Data to process START

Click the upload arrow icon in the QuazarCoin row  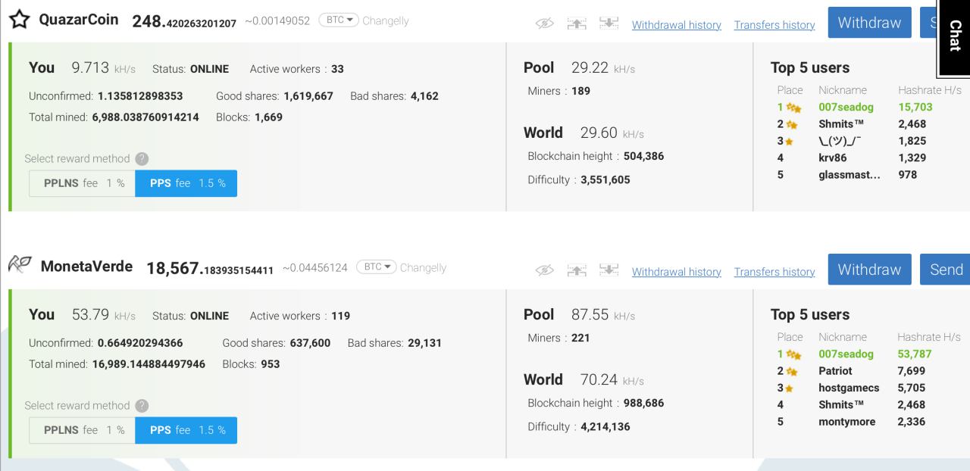coord(577,24)
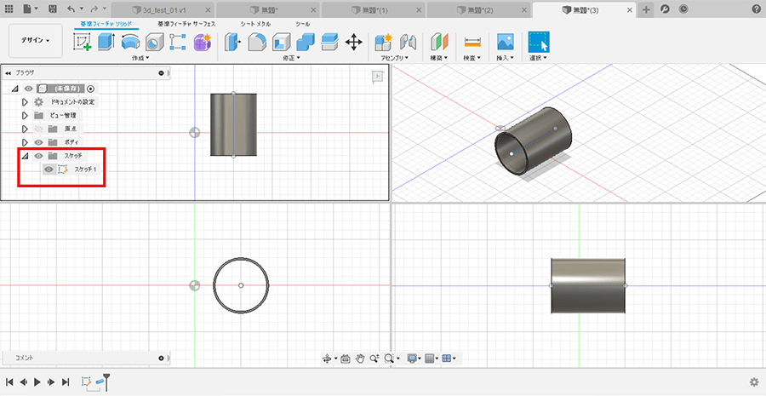This screenshot has width=766, height=396.
Task: Activate the Pan hand tool
Action: coord(360,359)
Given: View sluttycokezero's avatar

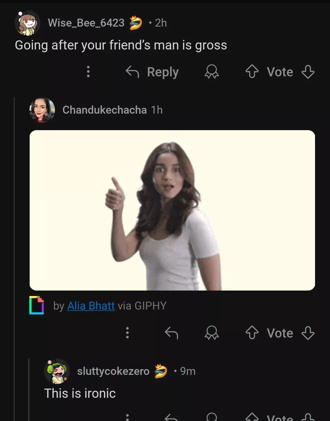Looking at the screenshot, I should coord(57,371).
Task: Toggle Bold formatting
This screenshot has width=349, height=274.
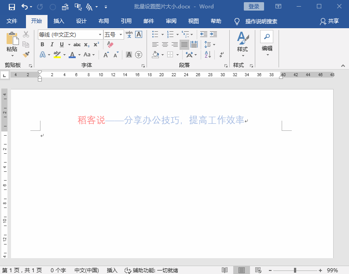Action: 42,44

Data to process END

What is expected: A word-for-word copy of the lines from the one with "Task: Toggle Bold formatting" through the final line of the listing above is the whole answer, and it contains no pictures.

Result of this task:
Task: Toggle Bold formatting
This screenshot has width=349, height=274.
Action: 42,44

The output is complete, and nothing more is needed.